Yet The Heart of a Dog is very ambiguous in its satire, for if it satirises Communism and the Soviet regime, it also blasts the snobbery of middle-class professionals who still pine for the ancien regime. Dr. Preobrezhensky clings to his large, comfy flat. In a supposedly classless society, Preobrezhensky has privileges that the mass of Mucovites do not have. When threatened by the “management committee” with having his apartment made smaller, he is able to ring a higher-up bureaucrat who over-rides the committee. And he is quite open in his contempt for the lower classes. When the block committee argue with Preobrezhensky, they say “You just hate the proletariat.” Preobrezhensky replies boldly “You’re right. I don’t like the proletariat.” [Chapter 2] When Preobrezhensky rebukes Bormenthal he says “never read Soviet newspapers before dinner… don’t read any at all. Do you know I once made thirty tests in my clinic. And what do you think? The patients who never read newspapers felt excellent. Those whom I specially made read Pravda all lost weight.” (Chapter 3). He curses the Soviet regime and its proletariat saying they are “two hundred years behind the rest of Europe and who so far can’t even manage to do up their own fly-buttons properly.” (Chapter 3) And he frequently complains about the lack of culture in his social inferiors.
While admiring Bulgakov’s two-fisted attack on an oppressive regime, I do see The Heart of a Dog as satire in the tradition of Juvenal and Swift – punching angrily in all directions fuelled by spleen and angst.

_Given records_:
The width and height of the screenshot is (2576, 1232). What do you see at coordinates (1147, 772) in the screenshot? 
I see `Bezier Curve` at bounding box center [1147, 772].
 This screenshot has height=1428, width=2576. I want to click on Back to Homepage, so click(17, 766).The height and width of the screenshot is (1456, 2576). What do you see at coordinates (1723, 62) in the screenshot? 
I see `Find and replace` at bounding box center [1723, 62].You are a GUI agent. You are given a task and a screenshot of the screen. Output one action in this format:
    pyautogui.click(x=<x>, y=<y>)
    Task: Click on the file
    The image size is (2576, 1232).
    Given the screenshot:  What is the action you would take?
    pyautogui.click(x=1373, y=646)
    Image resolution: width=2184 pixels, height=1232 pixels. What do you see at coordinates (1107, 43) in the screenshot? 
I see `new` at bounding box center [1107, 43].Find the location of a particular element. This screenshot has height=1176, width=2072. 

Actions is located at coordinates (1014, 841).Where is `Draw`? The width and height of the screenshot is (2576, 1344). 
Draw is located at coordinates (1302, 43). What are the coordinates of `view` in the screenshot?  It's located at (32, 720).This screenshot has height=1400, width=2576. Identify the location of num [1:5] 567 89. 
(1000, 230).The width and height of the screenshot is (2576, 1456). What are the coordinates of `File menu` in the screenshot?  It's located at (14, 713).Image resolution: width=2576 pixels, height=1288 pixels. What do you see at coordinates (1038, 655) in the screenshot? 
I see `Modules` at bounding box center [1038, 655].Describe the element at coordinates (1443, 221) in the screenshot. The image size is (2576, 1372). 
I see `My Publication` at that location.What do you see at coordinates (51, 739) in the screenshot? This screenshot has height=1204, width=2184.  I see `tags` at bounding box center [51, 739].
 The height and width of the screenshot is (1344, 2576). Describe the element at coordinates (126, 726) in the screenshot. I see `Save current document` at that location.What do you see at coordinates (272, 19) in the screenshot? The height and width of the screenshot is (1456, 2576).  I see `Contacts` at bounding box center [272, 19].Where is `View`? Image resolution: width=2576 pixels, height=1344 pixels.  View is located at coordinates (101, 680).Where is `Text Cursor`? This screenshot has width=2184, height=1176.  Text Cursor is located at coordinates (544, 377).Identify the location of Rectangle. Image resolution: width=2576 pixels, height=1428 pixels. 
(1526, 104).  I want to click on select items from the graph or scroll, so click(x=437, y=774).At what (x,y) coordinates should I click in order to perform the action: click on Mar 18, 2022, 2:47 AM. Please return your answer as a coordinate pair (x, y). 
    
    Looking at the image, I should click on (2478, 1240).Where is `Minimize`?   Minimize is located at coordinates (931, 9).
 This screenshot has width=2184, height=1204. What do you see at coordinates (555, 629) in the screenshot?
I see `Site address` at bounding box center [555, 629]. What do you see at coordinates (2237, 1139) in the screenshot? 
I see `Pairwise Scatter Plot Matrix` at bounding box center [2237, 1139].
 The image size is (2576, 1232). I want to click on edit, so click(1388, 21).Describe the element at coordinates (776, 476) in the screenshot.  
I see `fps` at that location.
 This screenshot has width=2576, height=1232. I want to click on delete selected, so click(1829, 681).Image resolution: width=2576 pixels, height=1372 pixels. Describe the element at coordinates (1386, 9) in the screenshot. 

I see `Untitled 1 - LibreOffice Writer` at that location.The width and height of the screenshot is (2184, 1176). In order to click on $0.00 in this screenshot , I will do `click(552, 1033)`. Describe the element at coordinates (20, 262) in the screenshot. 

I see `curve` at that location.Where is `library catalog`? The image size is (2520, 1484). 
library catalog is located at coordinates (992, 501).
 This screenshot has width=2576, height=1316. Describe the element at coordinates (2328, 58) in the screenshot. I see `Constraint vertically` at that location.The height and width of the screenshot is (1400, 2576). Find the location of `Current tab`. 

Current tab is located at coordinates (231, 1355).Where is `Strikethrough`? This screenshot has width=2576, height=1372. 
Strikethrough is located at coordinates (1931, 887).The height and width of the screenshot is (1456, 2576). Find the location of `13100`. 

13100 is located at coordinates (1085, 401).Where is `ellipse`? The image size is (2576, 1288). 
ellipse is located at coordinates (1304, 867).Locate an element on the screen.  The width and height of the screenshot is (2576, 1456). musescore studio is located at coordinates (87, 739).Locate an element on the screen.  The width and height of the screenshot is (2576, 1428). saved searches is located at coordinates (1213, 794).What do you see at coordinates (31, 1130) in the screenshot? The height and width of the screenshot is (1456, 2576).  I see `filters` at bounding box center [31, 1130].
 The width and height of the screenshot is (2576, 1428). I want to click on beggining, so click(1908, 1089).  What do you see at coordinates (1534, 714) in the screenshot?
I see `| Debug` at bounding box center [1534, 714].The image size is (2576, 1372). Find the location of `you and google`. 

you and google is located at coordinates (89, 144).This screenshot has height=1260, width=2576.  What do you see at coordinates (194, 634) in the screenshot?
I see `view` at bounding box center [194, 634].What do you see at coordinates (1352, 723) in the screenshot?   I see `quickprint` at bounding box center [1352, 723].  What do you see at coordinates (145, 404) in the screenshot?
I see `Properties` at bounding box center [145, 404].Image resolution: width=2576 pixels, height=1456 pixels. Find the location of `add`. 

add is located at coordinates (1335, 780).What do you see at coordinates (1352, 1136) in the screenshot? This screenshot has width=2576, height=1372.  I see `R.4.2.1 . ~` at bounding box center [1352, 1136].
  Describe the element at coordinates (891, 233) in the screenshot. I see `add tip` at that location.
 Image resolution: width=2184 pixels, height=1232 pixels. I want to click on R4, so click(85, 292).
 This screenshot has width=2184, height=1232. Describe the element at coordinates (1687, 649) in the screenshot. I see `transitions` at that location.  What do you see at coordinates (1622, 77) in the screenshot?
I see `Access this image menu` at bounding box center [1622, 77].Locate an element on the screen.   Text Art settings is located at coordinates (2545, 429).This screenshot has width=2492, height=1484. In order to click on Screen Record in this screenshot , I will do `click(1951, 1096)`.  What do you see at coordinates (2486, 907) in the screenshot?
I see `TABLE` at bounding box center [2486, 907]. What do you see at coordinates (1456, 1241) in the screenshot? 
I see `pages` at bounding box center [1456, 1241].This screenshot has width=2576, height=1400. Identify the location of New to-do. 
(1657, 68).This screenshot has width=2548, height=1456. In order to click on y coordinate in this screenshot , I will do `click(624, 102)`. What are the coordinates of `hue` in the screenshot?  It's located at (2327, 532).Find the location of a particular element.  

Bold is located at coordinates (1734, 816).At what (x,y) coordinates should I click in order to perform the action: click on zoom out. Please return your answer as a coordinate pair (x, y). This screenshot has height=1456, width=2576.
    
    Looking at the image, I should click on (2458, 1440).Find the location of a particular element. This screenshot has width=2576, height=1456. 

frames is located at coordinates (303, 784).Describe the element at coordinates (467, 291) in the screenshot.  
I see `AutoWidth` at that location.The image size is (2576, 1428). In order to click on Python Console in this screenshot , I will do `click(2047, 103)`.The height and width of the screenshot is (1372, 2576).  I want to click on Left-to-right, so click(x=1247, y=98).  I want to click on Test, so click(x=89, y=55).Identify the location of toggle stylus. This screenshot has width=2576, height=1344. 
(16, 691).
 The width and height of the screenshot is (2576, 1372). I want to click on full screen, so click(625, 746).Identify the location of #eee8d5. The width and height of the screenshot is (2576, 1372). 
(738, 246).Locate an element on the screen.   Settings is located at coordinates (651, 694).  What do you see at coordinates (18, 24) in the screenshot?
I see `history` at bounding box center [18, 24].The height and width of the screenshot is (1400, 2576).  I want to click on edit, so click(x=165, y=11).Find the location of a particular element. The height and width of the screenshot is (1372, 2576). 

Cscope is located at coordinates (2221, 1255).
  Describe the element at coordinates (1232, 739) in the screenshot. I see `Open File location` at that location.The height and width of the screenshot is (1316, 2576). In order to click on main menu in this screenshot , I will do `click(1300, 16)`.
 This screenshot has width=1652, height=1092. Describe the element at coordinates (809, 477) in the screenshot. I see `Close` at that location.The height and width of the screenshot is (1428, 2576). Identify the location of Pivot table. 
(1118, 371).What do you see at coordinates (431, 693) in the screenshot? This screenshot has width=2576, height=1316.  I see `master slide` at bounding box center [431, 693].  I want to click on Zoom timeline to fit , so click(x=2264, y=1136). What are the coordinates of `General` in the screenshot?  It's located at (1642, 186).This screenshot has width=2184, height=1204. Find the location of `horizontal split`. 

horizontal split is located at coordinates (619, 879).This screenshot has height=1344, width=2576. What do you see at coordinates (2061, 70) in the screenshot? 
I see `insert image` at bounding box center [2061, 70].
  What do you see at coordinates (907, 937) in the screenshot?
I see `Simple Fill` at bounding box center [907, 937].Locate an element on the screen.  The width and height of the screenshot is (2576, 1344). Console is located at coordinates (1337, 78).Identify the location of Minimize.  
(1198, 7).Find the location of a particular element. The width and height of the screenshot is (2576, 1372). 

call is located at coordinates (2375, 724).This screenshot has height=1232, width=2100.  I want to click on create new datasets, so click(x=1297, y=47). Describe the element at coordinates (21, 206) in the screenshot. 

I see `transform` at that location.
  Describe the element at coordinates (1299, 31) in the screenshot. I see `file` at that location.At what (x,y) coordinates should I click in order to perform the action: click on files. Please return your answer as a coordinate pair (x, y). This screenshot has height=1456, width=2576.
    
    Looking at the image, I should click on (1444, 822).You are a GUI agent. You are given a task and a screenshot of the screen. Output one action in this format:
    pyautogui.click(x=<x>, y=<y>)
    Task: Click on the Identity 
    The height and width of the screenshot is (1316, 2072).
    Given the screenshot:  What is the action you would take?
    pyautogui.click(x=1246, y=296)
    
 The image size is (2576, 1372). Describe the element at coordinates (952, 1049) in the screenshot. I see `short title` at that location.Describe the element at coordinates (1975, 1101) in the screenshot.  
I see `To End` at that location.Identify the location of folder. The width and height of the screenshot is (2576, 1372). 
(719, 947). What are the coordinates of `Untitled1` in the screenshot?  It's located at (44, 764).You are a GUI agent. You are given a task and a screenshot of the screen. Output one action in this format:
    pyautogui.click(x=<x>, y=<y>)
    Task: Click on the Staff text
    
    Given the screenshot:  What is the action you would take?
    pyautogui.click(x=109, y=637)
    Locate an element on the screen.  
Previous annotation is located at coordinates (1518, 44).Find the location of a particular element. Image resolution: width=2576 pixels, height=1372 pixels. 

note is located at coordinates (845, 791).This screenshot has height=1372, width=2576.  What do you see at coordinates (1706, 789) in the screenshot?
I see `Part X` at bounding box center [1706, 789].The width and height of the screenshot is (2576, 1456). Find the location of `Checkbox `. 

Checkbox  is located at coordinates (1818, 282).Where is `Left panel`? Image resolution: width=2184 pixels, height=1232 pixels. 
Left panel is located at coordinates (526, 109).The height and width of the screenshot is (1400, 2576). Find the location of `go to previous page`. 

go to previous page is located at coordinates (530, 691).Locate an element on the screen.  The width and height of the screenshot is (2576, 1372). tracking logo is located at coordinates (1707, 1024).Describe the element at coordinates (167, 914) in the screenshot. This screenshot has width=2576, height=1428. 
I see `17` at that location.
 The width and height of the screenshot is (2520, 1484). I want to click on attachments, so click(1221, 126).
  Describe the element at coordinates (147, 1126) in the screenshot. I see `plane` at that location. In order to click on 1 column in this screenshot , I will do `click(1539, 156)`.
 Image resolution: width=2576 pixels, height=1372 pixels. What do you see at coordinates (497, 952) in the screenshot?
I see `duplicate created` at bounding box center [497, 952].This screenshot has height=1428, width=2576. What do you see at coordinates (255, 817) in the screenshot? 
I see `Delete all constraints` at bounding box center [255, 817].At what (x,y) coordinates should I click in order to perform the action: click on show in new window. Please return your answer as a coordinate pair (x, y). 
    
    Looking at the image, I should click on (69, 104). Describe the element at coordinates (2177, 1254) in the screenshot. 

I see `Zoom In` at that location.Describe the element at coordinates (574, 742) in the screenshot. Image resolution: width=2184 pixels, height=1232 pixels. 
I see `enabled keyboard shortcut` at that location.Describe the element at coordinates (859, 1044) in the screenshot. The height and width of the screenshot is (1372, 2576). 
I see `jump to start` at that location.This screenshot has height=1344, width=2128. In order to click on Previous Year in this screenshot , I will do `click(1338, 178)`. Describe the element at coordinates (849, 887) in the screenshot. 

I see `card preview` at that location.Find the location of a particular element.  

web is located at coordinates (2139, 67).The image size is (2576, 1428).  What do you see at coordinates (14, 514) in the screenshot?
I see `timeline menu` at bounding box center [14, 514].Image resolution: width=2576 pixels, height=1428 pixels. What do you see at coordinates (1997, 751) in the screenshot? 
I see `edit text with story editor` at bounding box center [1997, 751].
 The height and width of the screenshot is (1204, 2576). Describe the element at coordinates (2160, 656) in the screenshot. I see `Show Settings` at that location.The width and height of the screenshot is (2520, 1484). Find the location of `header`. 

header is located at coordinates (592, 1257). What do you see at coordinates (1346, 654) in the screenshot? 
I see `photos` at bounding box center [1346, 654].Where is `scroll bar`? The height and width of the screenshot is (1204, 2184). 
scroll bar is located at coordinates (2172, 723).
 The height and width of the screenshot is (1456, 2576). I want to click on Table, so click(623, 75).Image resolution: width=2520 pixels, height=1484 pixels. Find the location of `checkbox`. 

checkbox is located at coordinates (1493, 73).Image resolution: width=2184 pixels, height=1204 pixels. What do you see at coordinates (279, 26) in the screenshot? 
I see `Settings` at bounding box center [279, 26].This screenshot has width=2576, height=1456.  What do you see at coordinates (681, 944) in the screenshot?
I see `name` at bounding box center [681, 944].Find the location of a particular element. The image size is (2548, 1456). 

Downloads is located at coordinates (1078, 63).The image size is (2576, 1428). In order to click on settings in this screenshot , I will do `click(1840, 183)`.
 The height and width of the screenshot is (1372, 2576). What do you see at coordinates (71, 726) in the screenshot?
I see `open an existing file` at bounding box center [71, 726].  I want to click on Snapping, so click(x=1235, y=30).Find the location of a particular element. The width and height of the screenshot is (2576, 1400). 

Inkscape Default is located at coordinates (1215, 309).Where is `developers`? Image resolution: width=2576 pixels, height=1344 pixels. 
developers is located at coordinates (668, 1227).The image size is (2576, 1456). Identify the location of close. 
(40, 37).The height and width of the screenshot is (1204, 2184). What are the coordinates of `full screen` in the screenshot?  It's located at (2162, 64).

_Activities_:
1. Reproduce word for word the part of the commentary on The Heart of a Dog that opens with the words containing "While admiring Bulgakov’s" and closes with "spleen and angst.".
2. Using the commentary on The Heart of a Dog, decide whether each statement agrees with it. Answer yes or no for each, and quote the words that settle it.
(a) Preobrezhensky can phone a higher-up bureaucrat to overrule the committee's plan to make his apartment smaller.
(b) When the block committee says he hates the proletariat, Preobrezhensky denies it.
(c) According to Preobrezhensky, the patients he made read Pravda gained weight.

_Outputs by task_:
1.
While admiring Bulgakov’s two-fisted attack on an oppressive regime, I do see The Heart of a Dog as satire in the tradition of Juvenal and Swift – punching angrily in all directions fuelled by spleen and angst.

2.
(a) Yes: "he is able to ring a higher-up bureaucrat who over-rides the committee."
(b) No: "You’re right. I don’t like the proletariat."
(c) No: "Those whom I specially made read Pravda all lost weight."